_WORK ORDER_
Would you print every entry exactly as it appears?

─── INFORMATION GIVEN ───

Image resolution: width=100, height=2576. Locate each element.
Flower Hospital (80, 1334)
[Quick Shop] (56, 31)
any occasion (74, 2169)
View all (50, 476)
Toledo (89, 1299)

───

_OUTPUT BELOW_
Image resolution: width=100, height=2576. Locate each element.
Flower Hospital (80, 1334)
[Quick Shop] (56, 31)
any occasion (74, 2169)
View all (50, 476)
Toledo (89, 1299)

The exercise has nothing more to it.